Try to find a quiet place with yourself and identify the base truths in your life. That you are not happy, that STBX is making you unhappy, and not doing enough/anything to help you NOT be unhappy, that you do deserve better, that it will never get any better, only worse if you stay where you are.

Once you accept that there really is no point in entering into negotiations, really understand that. the person you thought you were married to is not there, is long gone, never existed in the first place, and no matter how hard you wish, he will never ever be seen again. Once you get that, hang onto it, for dear life, because those thoughts are the white pebbles that will lead you out of this deep dark forest.

focus on the truth, don't accept anything he says as the truth until you have checked it out, disengage, be non-committal to everything and know yourself, love yourself and stand up for yourself.

Use the word NO more often, use it all the time if it helps. Come to your own decisions about everything.

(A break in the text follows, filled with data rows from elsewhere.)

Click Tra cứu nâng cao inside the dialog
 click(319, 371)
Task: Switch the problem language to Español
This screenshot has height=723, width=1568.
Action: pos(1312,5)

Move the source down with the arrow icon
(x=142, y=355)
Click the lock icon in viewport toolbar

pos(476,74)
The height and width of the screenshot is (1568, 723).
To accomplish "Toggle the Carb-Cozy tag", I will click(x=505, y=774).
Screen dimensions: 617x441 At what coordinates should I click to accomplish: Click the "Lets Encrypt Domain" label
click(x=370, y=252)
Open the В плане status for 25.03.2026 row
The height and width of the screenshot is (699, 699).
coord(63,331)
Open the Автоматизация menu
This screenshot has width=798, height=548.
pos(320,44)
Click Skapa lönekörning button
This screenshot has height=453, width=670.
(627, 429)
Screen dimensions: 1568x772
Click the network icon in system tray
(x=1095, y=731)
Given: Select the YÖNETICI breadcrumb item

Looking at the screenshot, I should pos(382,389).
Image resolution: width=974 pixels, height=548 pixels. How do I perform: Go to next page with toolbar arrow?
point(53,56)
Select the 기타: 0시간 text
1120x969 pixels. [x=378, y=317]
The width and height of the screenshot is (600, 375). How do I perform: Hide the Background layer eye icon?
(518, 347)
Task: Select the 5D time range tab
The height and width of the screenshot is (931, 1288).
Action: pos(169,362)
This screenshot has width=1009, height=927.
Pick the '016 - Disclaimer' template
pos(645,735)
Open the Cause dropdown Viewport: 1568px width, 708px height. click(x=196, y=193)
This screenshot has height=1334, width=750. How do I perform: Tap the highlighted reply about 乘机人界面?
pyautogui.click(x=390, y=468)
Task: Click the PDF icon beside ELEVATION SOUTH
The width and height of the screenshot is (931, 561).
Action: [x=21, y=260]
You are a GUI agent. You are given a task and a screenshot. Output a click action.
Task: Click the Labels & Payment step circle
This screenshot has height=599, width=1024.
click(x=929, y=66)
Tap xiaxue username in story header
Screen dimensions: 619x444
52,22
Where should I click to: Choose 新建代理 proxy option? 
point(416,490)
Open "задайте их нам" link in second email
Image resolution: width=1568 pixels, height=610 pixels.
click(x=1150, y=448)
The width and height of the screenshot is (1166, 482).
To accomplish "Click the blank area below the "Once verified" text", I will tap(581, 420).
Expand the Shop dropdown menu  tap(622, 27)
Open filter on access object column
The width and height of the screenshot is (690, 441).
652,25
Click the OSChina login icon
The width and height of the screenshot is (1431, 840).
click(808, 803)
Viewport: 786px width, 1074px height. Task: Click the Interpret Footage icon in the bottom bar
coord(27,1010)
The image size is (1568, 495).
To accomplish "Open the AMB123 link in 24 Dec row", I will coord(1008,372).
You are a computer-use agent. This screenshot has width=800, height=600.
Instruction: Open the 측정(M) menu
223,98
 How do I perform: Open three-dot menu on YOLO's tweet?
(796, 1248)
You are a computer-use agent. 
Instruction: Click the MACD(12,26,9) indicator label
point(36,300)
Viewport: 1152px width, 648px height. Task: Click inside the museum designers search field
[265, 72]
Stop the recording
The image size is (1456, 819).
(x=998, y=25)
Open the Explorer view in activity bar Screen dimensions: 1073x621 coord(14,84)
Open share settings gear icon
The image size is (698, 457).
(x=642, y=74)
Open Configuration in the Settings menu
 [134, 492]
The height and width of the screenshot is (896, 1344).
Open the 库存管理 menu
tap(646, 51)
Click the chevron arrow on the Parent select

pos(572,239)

TBH, you have to let go, you have to tell yourself that there WILL be no changes, there will be no signs to look for. Even if he turns over a new leaf tomorrow, it's sustaining that change for a VERY LONG time that will prove there is change.
While you stay in this relationship, there is no incentive for him to change in reality. think about it.

The only way he will change (minute possibility) is that you leave him, he realises what he has done and works damned hard to make it up to you, by himself and over a very long time works to change the fundamental beliefs of entitlement to treat you like crap, permanently.

If you leave and he changes, great. You can consider a new relationship with the new him. If you leave but he doesn't change, GREAT, you know where you are and you are free of the abusive controlling man. As hard as it looks, leaving him is actually a WIN/WIN situation.

HerHissyness · 25/07/2011 20:38

Poor Pete ... am I allowed to use the C word....?

well I kinda just did then didn't I Grin

notsorted · 25/07/2011 20:40

Sideways on to that review about the Lundy book. I had long conversation with SO (not in that sense but a possible intermediator, but don't want to reveal more about myself in case) and was trying to explain situation and why I wasn't going to go back on what I'd said before. I just wondered whether I should point some websites out that may or may not get forwarded to ex or am I added ammunition to being blamed myself? If so which ones does anyone recommend as top couple.
In moments of self-doubt I start seeing myself as displaying some abusive bits and then wonder if I'm absorbing all the terminology just to get my point over.
No idea but I need reassurance that this is right course of action.

HerHissyness · 25/07/2011 20:45

Orb: If I were you, tbh, I'd refuse to engage with either father or son at the moment.

Focus on you, on the baby. Nothing else matters.

If he wanted to be there, he would be. He is dicking about (literally) and being a total arse (borrows that C word I previously reserved for Pete) leave him to it. Seriously.

Ignore any calls, emails, texts. Don't feed either him or his dad. You don't know his family? Perhaps your X learnt all he knows about abuse from his Dad... Tread carefully, treat them all with suspicion. You have enough friends in your life, and you have far too many foes too. Screen these people before you allow them access to you and your babe.

ItsMeAndMyPuppyNow · 25/07/2011 20:47

SO may not be such a trusted intermediate if you are afraid of what information may be passed on to your P, notsorted. Or is it just that you are (rightly) concerned that any information that labels your relationship abusive will only be used by him against you?

Nobody but yourself knows what the right course of action for you is, sweetie. It's normal to be confused about initiating change, though. I'm confident you'll find clarity, though.